Inositol trisphosphate also enhances release of Ca²⁺ from intracellular stores in a Ca²⁺-dependent manner, so called inositol trisphosphate-induced Ca²⁺ release (IICR) (2, 34). However we did not observe any effect on the unit Ca²⁺ transient when 50 µM InsP₃ was included in the patch pipette, even though a number of studies suggest that these neuroblastoma cells express InsP₃-sensitive intracellular Ca²⁺ stores (37-39) (mean value in the presence of InsP₃ following a 1-s pulse was 2.6 ± 1.0 compared with 2.8 ± 0.7 for control, p = 0.4, t test).

10 µM ryanodine, an inhibitor of CICR, decreased the unit Ca²⁺ transient during the shorter, 100-ms voltage step and also blocked the increase in the unit Ca²⁺ transient with increasing pulse duration in both control cells and in cells treated with 10 µM cADPR (Fig. 3, open triangles) A similar blockade occurred when either 10 mM Mg²⁺ or 20 µM ruthenium red were included in the pipette solution (see legend to Fig. 3A). All these treatments indicate that exogenously applied cADPR, acting on or close to the ryanodine receptor, increased the sensitivity of CICR in these neurons. cADPR did this in two ways: first, it reduced the amount of Ca²⁺ entry required to trigger additional Ca²⁺ release from the internal stores and second, by increasing the value of the unit Ca²⁺ transient, it increased the total amount of Ca²⁺ released from intracellular stores for a given controlled Ca²⁺ influx. This increase in the unit Ca²⁺ transient occurred in a concentration-dependent manner (Fig. 3B). 50 and 100 µM cADPR increased the unit Ca²⁺ transient to a level 3-fold over control, indicating that cADPR action reached a maximum.

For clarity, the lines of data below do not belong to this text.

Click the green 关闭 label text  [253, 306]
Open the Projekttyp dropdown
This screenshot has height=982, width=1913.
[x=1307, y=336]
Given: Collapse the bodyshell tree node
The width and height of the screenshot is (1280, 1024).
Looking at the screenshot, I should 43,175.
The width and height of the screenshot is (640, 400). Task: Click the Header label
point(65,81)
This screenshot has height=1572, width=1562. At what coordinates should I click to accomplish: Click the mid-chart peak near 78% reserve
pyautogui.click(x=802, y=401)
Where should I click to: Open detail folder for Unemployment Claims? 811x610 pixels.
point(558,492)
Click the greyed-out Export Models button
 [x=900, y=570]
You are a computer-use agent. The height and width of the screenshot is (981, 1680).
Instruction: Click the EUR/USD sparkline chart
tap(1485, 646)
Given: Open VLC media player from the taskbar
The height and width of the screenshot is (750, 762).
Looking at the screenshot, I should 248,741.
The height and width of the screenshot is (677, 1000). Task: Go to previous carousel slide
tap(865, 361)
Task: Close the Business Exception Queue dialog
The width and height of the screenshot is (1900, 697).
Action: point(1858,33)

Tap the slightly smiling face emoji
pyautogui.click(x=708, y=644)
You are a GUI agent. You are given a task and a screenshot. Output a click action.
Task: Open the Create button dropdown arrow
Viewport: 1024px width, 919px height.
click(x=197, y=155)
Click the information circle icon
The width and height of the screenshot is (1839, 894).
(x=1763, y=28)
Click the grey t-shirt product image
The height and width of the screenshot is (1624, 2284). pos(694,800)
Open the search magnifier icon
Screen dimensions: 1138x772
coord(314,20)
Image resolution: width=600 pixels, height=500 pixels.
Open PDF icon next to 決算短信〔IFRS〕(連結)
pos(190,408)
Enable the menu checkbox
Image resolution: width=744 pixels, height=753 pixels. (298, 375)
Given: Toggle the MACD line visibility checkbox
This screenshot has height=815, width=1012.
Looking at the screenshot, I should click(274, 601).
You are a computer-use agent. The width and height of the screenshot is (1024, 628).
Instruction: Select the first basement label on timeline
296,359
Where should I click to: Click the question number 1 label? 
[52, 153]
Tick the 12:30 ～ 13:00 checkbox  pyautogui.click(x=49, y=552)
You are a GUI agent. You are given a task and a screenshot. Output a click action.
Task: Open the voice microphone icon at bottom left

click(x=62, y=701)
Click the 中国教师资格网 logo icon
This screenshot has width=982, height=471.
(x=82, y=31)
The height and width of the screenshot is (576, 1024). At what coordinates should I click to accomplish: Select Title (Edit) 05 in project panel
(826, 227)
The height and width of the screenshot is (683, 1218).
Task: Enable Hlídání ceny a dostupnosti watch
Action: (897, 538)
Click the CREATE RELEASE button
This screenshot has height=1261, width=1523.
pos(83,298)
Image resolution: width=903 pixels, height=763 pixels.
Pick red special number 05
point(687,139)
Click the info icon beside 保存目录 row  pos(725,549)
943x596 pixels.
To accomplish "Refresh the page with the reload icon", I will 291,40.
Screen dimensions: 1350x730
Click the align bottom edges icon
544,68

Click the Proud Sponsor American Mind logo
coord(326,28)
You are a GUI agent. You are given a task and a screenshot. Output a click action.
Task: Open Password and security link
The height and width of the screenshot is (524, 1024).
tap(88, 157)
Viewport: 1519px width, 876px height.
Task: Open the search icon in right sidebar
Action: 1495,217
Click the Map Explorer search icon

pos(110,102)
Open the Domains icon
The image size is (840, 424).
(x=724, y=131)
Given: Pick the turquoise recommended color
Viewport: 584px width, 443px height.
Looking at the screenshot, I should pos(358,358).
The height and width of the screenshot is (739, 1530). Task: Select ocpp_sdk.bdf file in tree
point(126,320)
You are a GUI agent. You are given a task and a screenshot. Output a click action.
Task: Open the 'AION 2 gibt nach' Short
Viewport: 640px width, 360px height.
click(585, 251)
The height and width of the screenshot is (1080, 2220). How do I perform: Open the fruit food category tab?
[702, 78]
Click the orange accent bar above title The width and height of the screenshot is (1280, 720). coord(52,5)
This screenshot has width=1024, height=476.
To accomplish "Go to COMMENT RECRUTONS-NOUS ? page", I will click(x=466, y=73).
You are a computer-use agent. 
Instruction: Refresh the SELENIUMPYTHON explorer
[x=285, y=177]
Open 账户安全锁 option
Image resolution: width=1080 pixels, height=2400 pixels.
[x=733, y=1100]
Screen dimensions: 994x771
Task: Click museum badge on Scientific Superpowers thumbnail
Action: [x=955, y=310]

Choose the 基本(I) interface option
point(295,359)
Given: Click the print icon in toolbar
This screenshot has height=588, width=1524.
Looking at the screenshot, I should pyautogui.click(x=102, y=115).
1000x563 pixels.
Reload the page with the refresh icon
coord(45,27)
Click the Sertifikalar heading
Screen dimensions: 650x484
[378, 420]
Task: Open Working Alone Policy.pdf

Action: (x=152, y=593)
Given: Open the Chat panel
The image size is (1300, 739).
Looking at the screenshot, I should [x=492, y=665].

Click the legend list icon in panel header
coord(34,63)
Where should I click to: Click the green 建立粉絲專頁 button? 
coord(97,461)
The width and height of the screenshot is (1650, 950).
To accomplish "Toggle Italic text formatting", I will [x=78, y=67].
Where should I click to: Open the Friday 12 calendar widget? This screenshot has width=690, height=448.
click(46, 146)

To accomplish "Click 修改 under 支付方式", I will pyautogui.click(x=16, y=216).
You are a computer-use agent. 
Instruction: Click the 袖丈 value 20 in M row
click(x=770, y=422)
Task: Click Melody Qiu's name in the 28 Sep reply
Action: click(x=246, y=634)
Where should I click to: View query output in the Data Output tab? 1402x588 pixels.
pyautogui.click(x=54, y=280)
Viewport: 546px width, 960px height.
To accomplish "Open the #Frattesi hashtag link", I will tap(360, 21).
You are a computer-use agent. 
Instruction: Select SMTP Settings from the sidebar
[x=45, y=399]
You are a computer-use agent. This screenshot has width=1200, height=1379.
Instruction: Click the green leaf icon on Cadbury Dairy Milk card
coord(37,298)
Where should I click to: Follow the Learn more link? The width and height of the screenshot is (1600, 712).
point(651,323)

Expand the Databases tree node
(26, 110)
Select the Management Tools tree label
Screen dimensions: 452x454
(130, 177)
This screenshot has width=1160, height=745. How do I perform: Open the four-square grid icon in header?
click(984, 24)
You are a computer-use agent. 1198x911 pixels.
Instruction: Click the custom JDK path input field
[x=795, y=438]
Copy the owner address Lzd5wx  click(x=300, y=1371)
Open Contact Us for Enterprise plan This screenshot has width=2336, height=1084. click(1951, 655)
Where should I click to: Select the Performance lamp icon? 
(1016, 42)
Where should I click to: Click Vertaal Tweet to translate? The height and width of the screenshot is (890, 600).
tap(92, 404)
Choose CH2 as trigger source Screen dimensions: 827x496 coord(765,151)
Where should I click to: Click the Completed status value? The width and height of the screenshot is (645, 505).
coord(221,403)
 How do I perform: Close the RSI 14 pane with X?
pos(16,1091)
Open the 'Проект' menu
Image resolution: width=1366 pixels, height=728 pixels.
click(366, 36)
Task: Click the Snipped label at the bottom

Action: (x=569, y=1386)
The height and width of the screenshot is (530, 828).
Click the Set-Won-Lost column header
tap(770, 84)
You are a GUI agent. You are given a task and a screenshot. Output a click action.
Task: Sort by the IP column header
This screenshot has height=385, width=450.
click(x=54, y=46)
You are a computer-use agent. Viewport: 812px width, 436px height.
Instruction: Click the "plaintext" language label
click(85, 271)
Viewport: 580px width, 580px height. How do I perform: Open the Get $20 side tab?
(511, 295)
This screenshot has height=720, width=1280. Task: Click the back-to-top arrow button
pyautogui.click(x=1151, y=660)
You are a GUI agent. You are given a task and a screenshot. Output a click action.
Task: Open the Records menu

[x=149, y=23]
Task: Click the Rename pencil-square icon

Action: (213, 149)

Our results show that this neuronal cell line possessed ryanodine- and caffeine-sensitive intracellular Ca²⁺ stores. Cyclic ADP-ribose, in the presence of Ca²⁺ influx, increased the amount of Ca²⁺ released from the intracellular store in these cells and also increased the sensitivity with which Ca²⁺ entry triggered additional Ca²⁺ release leading to a global intracellular Ca²⁺ rise. These actions of cADPR suggest a requirement for powerful regulatory mechanisms to control the production of cytosolic levels of cADPR from its ubiquitous precursor, -NAD⁺ (40). As Ca²⁺ release from internal stores becomes more widely recognized as part of neuronal Ca²⁺ homeostasis, an increased understanding of the factors controlling endogenous levels of cADPR in neurons is now required.